§ What to do
Gather all lines in the entries below that include the word "value".

§ Information shown
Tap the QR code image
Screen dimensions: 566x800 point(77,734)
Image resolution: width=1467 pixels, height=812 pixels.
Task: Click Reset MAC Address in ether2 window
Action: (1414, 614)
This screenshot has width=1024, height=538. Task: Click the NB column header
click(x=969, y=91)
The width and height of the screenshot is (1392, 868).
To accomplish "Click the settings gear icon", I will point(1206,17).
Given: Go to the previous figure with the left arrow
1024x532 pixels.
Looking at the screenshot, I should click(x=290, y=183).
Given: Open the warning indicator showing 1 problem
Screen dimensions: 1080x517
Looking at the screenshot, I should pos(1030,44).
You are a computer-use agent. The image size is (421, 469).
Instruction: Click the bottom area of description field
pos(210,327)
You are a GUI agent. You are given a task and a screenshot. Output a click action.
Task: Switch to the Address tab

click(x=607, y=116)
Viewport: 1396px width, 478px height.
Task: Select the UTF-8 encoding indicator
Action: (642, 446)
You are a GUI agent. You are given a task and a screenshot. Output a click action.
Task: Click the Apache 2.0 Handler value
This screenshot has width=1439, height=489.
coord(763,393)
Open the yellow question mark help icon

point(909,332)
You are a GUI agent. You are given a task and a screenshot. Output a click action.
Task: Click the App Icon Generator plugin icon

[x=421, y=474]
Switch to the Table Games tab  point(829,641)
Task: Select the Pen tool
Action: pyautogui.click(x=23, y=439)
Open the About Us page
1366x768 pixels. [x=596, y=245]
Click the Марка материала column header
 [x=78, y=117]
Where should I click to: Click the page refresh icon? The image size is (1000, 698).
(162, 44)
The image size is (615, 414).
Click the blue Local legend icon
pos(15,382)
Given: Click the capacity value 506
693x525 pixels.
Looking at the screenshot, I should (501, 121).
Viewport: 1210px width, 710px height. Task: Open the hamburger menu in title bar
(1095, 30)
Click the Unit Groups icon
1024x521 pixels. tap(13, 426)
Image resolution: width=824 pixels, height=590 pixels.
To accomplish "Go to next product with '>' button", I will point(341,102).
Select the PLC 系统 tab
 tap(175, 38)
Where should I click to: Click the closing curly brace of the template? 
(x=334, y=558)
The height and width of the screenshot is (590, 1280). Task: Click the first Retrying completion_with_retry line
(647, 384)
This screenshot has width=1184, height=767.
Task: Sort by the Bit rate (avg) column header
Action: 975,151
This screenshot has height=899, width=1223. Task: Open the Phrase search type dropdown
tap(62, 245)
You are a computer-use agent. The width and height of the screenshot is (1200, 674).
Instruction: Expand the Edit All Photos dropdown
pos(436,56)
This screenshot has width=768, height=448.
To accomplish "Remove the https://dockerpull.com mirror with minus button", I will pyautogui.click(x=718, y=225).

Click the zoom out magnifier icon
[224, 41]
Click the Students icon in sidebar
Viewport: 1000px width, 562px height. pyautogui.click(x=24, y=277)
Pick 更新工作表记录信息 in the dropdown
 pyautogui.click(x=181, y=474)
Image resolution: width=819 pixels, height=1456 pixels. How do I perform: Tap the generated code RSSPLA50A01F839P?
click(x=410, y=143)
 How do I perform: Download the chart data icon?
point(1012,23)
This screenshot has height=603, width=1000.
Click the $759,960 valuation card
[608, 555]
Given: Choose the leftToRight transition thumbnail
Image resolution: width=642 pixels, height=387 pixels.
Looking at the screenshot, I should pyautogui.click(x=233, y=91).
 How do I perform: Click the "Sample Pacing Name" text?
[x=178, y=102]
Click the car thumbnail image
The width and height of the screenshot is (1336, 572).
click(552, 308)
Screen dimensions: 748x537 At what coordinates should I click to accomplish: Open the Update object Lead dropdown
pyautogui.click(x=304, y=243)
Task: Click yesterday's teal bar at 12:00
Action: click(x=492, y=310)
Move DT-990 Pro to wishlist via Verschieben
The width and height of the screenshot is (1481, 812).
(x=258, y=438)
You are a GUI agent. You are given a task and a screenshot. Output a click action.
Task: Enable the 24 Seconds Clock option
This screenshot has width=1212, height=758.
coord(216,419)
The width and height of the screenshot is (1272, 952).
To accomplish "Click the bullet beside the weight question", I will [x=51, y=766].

§ Exercise answer
Task: Click the Apache 2.0 Handler value
Given: Click the capacity value 506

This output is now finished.